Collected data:
________

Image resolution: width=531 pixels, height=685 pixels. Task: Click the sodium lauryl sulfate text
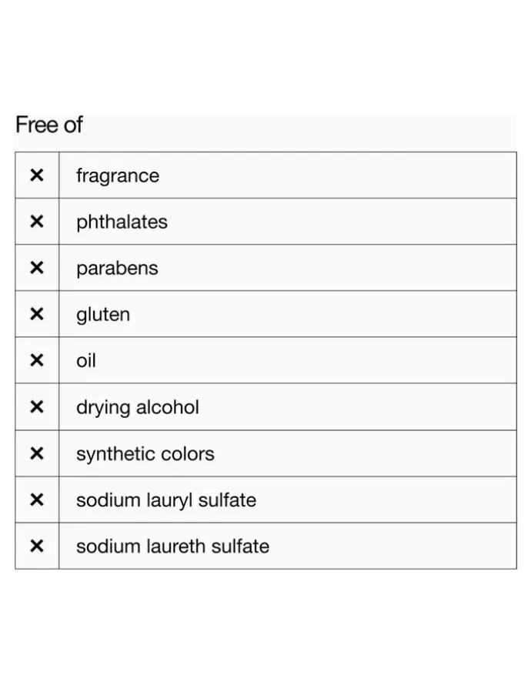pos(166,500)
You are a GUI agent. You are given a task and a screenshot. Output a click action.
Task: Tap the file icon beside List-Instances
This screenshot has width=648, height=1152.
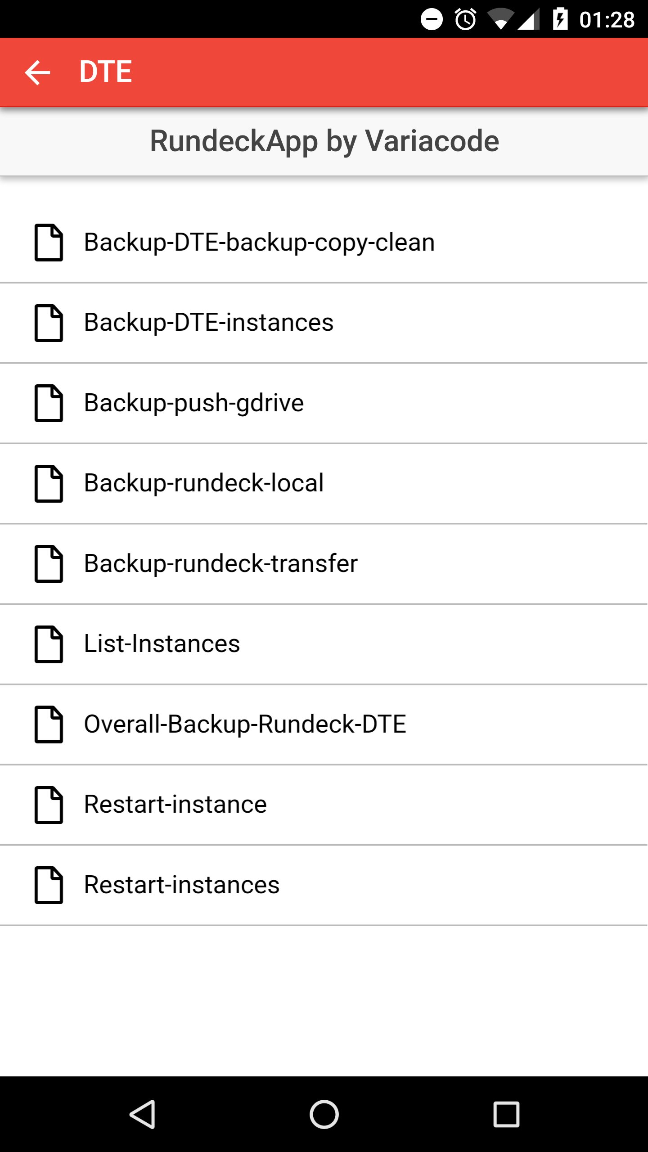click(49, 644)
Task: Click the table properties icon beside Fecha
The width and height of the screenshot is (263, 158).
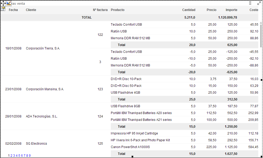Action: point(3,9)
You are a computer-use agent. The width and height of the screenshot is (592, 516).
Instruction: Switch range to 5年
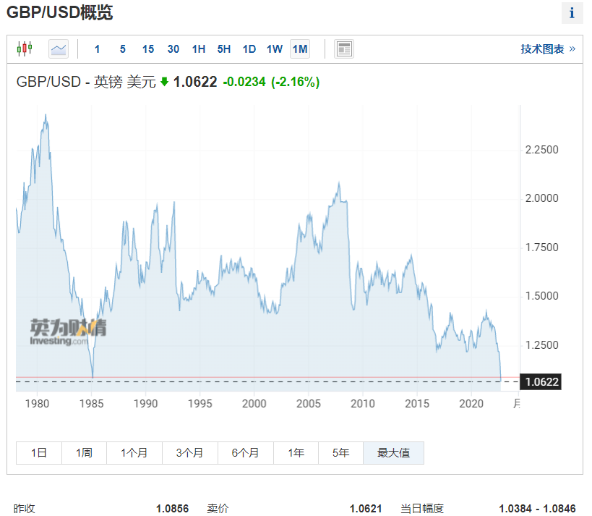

________

**Your task:**
When you reproduce the data shown above, keep each line exact and omit every picture.

**Response box:**
Image resolution: width=531 pixels, height=685 pixels. Task: Click the sodium lauryl sulfate text
pos(166,500)
You are a GUI agent. You are given a task and a screenshot. Output a click action.
Task: Tap the file icon beside List-Instances
This screenshot has width=648, height=1152.
click(49, 644)
Task: Click the table properties icon beside Fecha
The width and height of the screenshot is (263, 158).
Action: point(3,9)
You are a computer-use agent. The width and height of the screenshot is (592, 516).
Instruction: Switch range to 5年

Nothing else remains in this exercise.